We also attempted to study the development and migration of neural crest cells, which have been shown to be important for the development and identity of the muscles in the head and are also important for the cucullaris and other neck muscles in mouse. It is not yet know which population of neural crest cells contributes to the connective tissue and tendons of the cucullaris and when and how this population reaches the shoulder girdle, but previous studies have suggested its origin in the posterior hindbrain. Unfortunately, the high mortality of the embryos of Paddlefish (and the related sturgeon species we subsequently tried: Acipenser ruthenus, A. baeri, A. gueldenstaedtii, A. stellatus, A. sturio) and the very slow development of the Australian lungfish embryos have resulted in ambiguous cell-tracing data. In both Paddlefish and Australian lungfish we find it likely that the neural crest cell population migrates together with the mesoderm, which provides the muscle fibres, but the current data is inconclusive. We are still awaiting data from our collaborators working with the Mexican axolotl.

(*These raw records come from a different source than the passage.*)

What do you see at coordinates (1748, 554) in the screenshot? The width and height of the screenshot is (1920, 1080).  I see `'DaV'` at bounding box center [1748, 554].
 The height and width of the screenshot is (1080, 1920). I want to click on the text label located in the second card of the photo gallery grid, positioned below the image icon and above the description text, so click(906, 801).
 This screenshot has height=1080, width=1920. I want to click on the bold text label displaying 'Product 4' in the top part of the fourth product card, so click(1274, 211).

The microtomography study of various fossil specimens showed, as indicated by the embryological study, that there are few reasons to doubt the hypothesis that the cucullaris muscle is homologous among vertebrates. The first presence of a cucullaris muscle is potentially found in the placoderm lineage.

Significant findings

We conclude that the delayed development of the cucullaris muscle is not correlated with the evolution of a functional neck and that most likely, the neural crest cell contribution to the cucullaris and other neck muscles predates the evolution of a functional neck. The evolution of a functional neck has not affected the development or cell composition of the muscles connecting the head and shoulder girdle or their connective tissue and tendons.

Socio-economic impact

We have presented different aspects of this project during 'Science Uncovered' evenings held at the Natural History Museum, London (2010, 2011). 'Science Uncovered' is a major EU initiative, hosting a Europe-wide festival of science celebrating European Researchers' Night. We also discussed this project during Natural History Museum events such as Nature Live and A-levels. We found a high level of interest in the topic of neck evolution among the public, particularly when they understood that our research was relevant to the evolution of their own necks. Our participation in these events promoted European and UK science to a wide range of the public, including adults, students and children.